LA THEORIE DES FAMILLES D’EMOTIONS
La classification des émotions en « familles », se fait par les expressions faciales. Ainsi, on classe dans la même famille, des émotions de même nature qui diffèrent en intensité ou des émotions de nature différente mais qui partagent une expression faciale commune.
Historique des familles d’émotions.
De l’Antiquité à nos jours, de nombreux philosophes et chercheurs se sont penchés sur les familles d’émotions. Aristote (384-324 av. J.-C.) cite la colère, la pitié, la peur et le désir ainsi que leurs opposés et précise qu’elles sont suivies de plaisir ou de douleur. Descartes (1596-1650), énumère six « passions primitives » (l’admiration, l’amour, la haine, le désir, la joie et la tristesse) et 34 autres passions, qui naissent des combinaisons des six premières ou qui en découlent.
Pour Darwin (1972), les hommes et les animaux possèdent des expressions comprises par tous pour exprimer certaines émotions de base, indispensables à leur survie. Pour lui, les émotions sont universelles (on peut les trouver dans toutes les cultures et tous les pays) et adaptatives (elles auraient favorisé la survie de l’espèce en permettant aux individus de répondre de façon appropriée aux exigences environnementales). Au début du 20ème siècle on considère que l’expression de toutes les émotions n’est pas innée mais au contraire acquise culturellement. Il faudra attendre 1967-68 pour qu’Ekman tranche le débat en faveur de Darwin grâce à des expériences sur des peuples de Papouasie-Nouvelle-Guinée.
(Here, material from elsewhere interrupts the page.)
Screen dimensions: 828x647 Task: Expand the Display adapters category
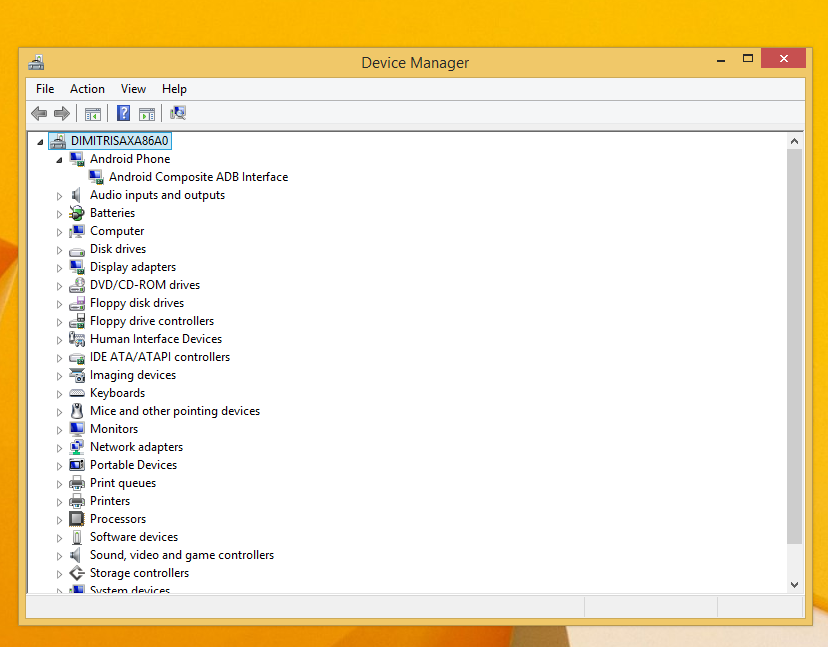59,268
Depuis, plus d’une trentaine d’études ont confirmé le caractère universel de plusieurs familles d’émotions.
Les émotions de base ou primaires.
Les émotions primaires existeraient dans toutes les cultures humaines et aussi chez la plupart des Vertébrés supérieurs. Il existe un nombre déterminé d’émotions de base. Elles sont caractérisées par 3 composantes spécifiques : des affects, des expressions comportementales et des manifestations physiologiques auxquelles ajoutent deux autres éléments plus variables: la tendance à l’action et l’évaluation cognitive.
Certaines émotions sont admises par tous, (la colère ou la peur) d’autres sont plus discutées (la joie, la satisfaction, etc.). Selon les auteurs, il est possible de distinguer entre 4 et 10 familles d’émotions de base. Darwin se basait sur 7 familles d’émotions qui selon lui partageaient une expression faciale universelle :
le bonheur (ou la joie)
la tristesse
la colère
le dégoût
la peur
la surprise
le mépris
Les émotions complexes ou secondaires.
Les émotions secondaires, dites également complexes ou mixtes proviendraient d’une combinaison des émotions de base. Elles ne sont pas universelles et se distinguent par leur caractère temporel durable et par leur apparition qui n’est généralement pas liée à un événement unique et imprévu.
Il existe plusieurs théories sur les émotions secondaires. Plutchik se base sur l’approche évolutionniste et dit que les émotions secondaires sont des mélanges de deux autres émotions primaires. Il a proposé un modèle multidimensionnel intéressant pour caractériser et classer les émotions primaires et secondaires. Oatley et Johnson-Laird, se basent sur l’approche cognitiviste pour énoncer qu’une émotion secondaire est la combinaison d’une émotion de base et de représentations mentales. Pour Damasio, les émotions secondaires se mettent en place à l’âge adulte, sur la base des émotions primaires que possède l’enfant et à partir des expériences de la vie.
Quelques exemples de spécificités selon les peuples.
De récentes études ethnologiques sur des civilisations très différentes de la nôtre, remettent en question la notion d’universalité des émotions primaires. Il existe en fait des spécificités selon les peuples et les cultures. Par exemple, il est des peuples éloignés et/ou isolés qui ne connaissent pas des émotions de base occidentales (ex : pas de colère chez les Esquimaux Utka) ou qui ne reconnaissent pas l’expression faciales de certaines de nos émotions. Inversement nous ne reconnaissons pas non plus toutes leurs expressions faciales. La manière de ressentir et d’exprimer des émotions est également différente au Japon, où des émotions particulières comme l’amae existent ou où l’on exprime ses sentiments par la modification corporelle (ex : « être en colère » se dit »le ventre se soulève »). Même au sein de l’Europe il existe des spécificités. Par exemple, en Espagne, la verguenza ajena décrit le sentiment que l’on peut avoir devant quelqu’un qui se comporte de façon inadéquate. Il existe aussi des peuples pour qui les émotions sont considérées comme apprises et non pas innées (ex : le cas de la peur pour les Iffaluks du Pacifique).